### What you are asked to do:
Rewrite the records starting at the line containing "Open the Volume in lot dropdown" and ending with the line containing "Collapse the Page", replacing "dropdown" with "drop-down menu" and leaving everything else unchanged. Return only those lines.

### Raw data:
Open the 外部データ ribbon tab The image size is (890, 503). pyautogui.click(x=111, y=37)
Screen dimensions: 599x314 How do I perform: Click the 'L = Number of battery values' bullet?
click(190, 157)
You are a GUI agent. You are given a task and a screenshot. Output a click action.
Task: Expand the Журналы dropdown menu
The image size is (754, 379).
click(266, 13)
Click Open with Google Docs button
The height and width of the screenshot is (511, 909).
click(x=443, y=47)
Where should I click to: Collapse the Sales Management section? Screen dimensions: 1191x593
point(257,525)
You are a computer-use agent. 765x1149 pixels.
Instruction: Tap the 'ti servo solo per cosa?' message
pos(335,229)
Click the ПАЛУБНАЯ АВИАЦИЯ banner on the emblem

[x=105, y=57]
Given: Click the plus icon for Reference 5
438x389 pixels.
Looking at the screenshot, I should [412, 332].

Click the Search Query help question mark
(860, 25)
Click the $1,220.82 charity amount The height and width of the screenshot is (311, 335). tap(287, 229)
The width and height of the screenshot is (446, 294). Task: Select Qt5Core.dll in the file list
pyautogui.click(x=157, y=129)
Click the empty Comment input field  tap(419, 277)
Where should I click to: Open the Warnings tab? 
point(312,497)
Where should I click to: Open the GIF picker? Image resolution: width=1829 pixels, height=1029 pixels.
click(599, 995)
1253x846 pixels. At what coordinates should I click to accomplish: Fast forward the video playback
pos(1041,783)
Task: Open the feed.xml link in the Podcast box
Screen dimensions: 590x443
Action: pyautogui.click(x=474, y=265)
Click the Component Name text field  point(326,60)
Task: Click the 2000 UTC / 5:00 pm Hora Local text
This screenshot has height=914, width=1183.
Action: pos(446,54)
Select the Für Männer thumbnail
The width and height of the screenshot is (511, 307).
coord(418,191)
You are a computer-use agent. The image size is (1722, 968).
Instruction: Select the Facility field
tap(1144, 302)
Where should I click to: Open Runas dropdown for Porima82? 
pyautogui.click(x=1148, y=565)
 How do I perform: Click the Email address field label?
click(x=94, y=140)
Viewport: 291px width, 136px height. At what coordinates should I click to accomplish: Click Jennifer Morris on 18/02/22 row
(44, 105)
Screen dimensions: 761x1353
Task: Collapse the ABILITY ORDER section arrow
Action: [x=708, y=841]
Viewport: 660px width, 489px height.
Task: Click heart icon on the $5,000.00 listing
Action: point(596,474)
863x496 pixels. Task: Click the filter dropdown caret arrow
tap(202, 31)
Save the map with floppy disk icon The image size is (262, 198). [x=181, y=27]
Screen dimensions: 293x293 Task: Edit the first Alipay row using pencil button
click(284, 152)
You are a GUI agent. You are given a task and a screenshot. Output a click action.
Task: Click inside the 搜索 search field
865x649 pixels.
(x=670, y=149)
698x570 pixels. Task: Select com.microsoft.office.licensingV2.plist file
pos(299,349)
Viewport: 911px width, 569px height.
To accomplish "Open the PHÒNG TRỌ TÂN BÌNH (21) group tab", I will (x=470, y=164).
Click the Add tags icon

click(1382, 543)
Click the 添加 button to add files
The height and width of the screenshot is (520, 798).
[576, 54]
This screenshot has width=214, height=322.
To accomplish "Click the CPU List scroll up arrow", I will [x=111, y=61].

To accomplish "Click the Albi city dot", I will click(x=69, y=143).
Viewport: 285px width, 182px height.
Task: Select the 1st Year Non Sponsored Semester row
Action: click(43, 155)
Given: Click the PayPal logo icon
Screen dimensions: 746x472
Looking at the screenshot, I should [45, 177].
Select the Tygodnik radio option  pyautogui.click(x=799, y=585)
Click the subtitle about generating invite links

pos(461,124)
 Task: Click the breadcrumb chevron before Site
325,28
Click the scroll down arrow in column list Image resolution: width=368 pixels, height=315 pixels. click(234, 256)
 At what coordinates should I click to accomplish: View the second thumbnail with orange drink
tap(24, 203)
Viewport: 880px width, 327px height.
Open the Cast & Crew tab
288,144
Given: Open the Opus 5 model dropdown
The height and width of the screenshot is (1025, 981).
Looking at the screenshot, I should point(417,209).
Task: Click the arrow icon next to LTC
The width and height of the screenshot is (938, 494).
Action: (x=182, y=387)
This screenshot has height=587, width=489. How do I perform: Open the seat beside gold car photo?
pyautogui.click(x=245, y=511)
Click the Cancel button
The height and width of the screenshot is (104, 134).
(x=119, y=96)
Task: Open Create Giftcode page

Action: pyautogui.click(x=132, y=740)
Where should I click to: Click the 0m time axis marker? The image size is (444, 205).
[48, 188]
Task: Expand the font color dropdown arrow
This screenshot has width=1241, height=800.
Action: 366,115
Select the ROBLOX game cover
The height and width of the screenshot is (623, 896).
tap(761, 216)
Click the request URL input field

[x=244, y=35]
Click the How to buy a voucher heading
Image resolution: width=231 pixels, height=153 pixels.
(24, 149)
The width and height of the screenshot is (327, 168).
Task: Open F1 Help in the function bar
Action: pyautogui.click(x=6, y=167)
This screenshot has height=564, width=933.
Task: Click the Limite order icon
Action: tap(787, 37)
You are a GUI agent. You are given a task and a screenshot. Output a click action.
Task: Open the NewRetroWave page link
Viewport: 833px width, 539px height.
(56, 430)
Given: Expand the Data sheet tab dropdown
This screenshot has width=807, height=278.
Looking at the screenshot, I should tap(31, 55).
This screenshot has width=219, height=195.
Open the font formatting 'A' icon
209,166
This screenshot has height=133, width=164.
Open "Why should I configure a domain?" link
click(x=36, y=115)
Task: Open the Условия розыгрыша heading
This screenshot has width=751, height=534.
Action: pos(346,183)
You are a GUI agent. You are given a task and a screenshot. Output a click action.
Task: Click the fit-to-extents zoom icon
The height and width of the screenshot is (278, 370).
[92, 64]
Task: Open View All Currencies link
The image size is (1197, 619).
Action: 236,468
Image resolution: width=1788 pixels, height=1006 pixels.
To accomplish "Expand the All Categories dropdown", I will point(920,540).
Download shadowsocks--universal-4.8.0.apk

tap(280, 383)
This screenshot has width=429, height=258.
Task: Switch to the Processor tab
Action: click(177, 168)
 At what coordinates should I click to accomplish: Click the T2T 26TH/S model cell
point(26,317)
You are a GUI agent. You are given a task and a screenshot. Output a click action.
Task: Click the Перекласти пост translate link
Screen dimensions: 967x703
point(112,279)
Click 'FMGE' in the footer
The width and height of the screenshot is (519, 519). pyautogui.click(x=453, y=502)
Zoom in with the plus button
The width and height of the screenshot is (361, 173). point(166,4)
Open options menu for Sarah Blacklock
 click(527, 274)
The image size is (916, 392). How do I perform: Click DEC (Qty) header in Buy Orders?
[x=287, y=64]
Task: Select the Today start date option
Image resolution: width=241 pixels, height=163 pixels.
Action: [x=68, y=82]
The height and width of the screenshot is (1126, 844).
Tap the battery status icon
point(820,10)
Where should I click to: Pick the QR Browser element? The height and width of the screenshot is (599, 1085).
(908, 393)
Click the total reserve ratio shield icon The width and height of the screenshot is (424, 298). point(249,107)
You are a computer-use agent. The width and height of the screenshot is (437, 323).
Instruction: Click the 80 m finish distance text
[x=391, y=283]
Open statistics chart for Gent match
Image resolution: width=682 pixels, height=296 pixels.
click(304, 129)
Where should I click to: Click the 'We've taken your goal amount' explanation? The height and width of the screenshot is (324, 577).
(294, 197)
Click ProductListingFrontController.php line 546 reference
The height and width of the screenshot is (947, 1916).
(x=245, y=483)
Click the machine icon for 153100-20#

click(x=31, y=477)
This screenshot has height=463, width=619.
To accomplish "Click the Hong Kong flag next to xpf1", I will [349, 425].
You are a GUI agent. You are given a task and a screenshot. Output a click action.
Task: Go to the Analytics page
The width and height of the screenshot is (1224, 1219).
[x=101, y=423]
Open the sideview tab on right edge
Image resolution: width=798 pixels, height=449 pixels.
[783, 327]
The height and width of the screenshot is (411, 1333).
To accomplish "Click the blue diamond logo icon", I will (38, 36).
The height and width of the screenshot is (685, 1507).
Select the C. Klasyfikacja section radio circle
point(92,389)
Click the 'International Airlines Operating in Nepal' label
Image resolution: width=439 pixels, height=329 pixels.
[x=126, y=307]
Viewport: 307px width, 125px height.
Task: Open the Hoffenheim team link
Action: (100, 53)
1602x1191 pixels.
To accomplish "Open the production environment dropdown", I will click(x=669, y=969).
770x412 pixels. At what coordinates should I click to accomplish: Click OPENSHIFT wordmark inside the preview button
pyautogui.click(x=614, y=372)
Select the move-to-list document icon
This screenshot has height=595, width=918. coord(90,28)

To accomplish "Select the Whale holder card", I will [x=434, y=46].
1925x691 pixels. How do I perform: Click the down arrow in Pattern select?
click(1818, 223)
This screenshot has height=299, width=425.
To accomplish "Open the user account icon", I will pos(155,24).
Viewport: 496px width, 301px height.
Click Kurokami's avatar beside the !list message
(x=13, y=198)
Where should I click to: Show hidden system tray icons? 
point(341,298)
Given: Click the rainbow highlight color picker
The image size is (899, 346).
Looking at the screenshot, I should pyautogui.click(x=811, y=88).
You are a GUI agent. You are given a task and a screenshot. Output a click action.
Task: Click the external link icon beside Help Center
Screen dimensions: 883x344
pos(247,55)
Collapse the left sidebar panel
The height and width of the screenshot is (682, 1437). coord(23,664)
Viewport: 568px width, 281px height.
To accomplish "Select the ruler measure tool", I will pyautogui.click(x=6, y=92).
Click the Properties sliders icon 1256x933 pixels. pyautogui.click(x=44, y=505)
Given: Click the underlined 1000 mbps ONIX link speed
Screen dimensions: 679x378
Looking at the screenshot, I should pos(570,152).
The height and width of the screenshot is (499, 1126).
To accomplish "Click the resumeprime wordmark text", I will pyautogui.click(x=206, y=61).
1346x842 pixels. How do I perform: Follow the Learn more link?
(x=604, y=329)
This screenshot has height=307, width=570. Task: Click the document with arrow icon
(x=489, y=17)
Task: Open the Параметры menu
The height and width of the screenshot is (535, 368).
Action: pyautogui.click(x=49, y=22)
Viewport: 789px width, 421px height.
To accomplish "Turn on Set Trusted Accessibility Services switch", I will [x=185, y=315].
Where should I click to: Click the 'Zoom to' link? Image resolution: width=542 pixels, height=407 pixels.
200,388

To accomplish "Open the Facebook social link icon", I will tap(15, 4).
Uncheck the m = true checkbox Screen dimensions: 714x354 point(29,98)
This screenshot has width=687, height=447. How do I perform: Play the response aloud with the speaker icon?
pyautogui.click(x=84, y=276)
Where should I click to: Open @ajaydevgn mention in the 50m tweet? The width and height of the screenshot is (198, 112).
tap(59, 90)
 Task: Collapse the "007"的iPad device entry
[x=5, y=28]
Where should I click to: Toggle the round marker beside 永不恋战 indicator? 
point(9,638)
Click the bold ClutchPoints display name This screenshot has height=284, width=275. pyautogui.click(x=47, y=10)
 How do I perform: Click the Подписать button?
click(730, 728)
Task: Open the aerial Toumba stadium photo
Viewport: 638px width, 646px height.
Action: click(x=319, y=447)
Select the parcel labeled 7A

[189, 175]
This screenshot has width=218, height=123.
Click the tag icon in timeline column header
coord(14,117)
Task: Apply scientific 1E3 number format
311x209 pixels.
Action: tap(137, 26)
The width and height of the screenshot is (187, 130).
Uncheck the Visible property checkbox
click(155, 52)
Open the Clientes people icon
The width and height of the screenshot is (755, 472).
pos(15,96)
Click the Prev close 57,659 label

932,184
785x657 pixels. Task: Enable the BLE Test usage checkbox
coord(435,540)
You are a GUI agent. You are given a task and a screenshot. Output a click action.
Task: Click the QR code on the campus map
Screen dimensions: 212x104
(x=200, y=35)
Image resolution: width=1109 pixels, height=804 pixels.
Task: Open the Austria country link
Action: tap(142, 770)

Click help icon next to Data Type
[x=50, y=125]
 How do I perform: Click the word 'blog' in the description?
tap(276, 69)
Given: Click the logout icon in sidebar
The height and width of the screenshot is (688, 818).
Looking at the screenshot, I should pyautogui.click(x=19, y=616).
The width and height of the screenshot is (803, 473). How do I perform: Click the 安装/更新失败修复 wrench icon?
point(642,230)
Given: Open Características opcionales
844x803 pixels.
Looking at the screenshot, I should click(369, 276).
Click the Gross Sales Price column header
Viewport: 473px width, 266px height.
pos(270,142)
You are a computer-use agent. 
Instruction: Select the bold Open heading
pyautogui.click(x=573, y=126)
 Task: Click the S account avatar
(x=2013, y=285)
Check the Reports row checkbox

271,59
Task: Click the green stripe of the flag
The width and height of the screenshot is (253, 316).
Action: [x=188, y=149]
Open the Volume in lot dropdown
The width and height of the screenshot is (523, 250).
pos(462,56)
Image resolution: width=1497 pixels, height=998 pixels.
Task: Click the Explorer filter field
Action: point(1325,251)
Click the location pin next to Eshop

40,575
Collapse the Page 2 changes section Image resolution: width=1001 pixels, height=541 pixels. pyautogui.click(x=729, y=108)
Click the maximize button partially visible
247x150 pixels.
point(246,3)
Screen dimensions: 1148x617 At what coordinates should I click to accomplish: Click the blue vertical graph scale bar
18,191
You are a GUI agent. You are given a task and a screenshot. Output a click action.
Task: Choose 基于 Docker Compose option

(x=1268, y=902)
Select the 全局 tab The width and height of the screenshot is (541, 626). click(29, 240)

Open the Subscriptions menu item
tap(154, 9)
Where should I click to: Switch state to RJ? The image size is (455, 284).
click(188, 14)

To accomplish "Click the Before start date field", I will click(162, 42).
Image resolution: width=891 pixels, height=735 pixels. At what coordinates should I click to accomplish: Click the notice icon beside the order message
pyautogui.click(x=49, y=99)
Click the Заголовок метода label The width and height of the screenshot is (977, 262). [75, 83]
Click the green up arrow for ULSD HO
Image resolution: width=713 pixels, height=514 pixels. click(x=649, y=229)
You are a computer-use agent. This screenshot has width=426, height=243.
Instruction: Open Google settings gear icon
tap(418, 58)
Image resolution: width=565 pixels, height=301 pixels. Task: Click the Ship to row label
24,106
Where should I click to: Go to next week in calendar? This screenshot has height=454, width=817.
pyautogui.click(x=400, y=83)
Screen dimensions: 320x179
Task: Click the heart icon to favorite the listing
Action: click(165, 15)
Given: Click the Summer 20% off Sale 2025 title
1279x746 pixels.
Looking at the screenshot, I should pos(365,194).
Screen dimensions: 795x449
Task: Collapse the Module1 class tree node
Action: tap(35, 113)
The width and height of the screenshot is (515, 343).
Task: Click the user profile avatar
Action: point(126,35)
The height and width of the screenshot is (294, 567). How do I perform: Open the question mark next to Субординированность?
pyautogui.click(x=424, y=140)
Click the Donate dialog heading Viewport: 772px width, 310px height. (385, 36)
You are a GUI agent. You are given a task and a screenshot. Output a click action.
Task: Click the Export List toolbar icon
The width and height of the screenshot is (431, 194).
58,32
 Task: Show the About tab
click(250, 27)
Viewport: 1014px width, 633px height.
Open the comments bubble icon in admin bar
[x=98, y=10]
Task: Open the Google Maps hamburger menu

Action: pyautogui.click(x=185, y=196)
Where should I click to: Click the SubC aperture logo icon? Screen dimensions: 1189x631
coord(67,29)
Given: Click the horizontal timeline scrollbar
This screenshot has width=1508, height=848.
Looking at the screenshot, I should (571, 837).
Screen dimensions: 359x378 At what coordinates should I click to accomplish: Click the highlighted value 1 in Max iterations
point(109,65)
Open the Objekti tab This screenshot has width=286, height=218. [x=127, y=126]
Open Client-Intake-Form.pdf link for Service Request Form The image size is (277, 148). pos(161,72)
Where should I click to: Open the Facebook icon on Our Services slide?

### Task answer:
Open the Volume in lot drop-down menu
The width and height of the screenshot is (523, 250).
pos(462,56)
Image resolution: width=1497 pixels, height=998 pixels.
Task: Click the Explorer filter field
Action: point(1325,251)
Click the location pin next to Eshop

40,575
Collapse the Page 2 changes section Image resolution: width=1001 pixels, height=541 pixels. pyautogui.click(x=729, y=108)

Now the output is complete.